Nope, wasn't history by Zinn but another historian. Do you still believe in the cherry tree incident by historian Parson Weems?


Here’s what we can say for certain about their religious beliefs.

a) All of the Founders believed in a transcendent God, that is, a Creator who exists outside of nature.
b) All the Founders believed in a God who imposes moral obligations on human beings
c) All the Founders believed in a God who punishes bad behavior and rewards good behavior in an afterlife."



Don't you want to thank me for educating you?
 
American education suck because the Christians try and teach genesis and the Noah's are real. Right away its doomed to failure.

Total BS! The last time Noah was even mentioned in public school was back in the 50's when our test scores were highest. All Progressives have done to our educational system is make is progressively worse for kids to succeed; it's intellectual pedophilia

...AND YOU FUCKERS MADE US PAY FOR IT!
 
Has anyone come up with an answer to the question: When was American education great?
 
American education suck because the Christians try and teach genesis and the Noah's are real. Right away its doomed to failure.


Of course you're lying.

No I don't think so, esp in the southern states. Why in the world do they have an ark in Kentucky for. I am for separation of church and state and the line is getting very blurred.

Lets really be a Christian nation, bring back stoning , you know like the jews use to do. Lets go back to 1950, that is where we are heading with the Pubs in control.
An ark in Kentucky? Seriously --- THAT is what is wrong with education???

It's a fucking tourist trap ---- damn!

As for the rest of your nonsensical rant, it's --- uhhh ----- nonsensical.
 
Education to a conservative is stuck in the 19th century and has only to do with the bible.

It is a joke


Wanna compare your educational resume with mine?

Say when.

Cut'n Paste U

She's not running any sock accounts. You?
?

PC does not run any sock account, can you say the same?

WTF? :ack-1:
 
Real education involves discipline, and accountability....both from students and teachers.
The student must have a base of knowledge.

Here's proof it works:

1 . The “Massachusetts miracle,” in which Bay State students’ soaring test scores broke records, was the direct consequence of the state legislature’s passage of the 1993 Education Reform Act, which established knowledge-based standards for all grades and a rigorous testing system linked to the new standards. And those standards, Massachusetts reformers have acknowledged, are Hirsch’s legacy.

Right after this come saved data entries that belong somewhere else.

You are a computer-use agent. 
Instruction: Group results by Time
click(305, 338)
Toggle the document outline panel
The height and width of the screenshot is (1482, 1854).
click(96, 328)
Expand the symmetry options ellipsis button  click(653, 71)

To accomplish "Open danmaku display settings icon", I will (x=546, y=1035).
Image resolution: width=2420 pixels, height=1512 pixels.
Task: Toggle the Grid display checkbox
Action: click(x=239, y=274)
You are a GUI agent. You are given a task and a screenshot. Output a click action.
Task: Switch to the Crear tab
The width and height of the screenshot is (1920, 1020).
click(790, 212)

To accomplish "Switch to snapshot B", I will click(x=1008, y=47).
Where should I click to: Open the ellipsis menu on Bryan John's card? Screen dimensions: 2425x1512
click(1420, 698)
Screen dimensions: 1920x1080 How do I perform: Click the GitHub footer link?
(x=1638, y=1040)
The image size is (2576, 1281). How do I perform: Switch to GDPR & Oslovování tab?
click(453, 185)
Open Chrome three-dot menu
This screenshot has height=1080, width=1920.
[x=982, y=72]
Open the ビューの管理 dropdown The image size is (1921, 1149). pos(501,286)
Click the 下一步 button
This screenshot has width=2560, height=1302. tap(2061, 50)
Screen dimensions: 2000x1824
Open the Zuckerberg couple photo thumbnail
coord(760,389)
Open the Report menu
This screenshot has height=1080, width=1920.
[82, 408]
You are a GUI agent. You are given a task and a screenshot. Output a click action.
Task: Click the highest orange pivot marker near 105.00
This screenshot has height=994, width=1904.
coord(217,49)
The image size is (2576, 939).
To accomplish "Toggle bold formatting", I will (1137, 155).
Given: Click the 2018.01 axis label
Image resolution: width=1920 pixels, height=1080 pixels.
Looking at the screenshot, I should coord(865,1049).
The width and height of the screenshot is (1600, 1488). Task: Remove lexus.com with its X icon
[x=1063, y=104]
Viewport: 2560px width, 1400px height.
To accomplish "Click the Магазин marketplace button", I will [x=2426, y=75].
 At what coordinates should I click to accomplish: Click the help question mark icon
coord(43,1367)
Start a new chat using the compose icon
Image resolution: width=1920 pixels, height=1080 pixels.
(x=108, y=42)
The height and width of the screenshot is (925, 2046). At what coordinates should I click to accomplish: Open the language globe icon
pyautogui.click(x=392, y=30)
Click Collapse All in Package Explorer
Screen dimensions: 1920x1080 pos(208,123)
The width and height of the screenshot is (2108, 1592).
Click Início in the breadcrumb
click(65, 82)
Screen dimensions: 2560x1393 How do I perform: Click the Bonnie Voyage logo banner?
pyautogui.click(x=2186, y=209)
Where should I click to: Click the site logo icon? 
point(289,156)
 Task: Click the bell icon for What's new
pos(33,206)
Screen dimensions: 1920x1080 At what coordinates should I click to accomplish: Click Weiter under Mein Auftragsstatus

2. In the new millennium, Massachusetts students have surged upward on the biennial National Assessment of Educational Progress (NAEP)—“the nation’s report card,” as education scholars call it.

On the 2005 NAEP tests, Massachusetts ranked first in the nation in fourth- and eighth-grade reading and fourth- and eighth-grade math. It then repeated the feat in 2007. No state had ever scored first in both grades and both subjects in a single year—let alone for two consecutive test cycles.

On another reliable test, the Trends in International Math and Science Studies, the state’s fourth-graders last year ranked second globally in science and third in math, while the eighth-graders tied for first in science and placed sixth in math. (States can volunteer, as Massachusetts did, to have their students compared with national averages.) The United States as a whole finished tenth.
E. D. Hirsch’s Curriculum for Democracy



Here's the central precept for actually educating students:

"Hirsch was also convinced that the problem of inadequate background knowledge began in the early grades. Elementary school teachers thus had to be more explicit about imparting such knowledge to students—indeed, this was even more important than teaching the “skills” of reading and writing, Hirsch believed. Hirsch’s insight contravened the conventional wisdom in the nation’s education schools: that teaching facts was unimportant, and that students instead should learn “how to” skills. …expanded the argument in a 1983 article, titled “Cultural Literacy,” in The American Scholar."
Ibid.
I agree totally. The only way to teach skills is to teach knowledge. I'm 100% behind the idea of cultural literacy. It just makes sense, and it was once the basis of our education system. It is what made America great.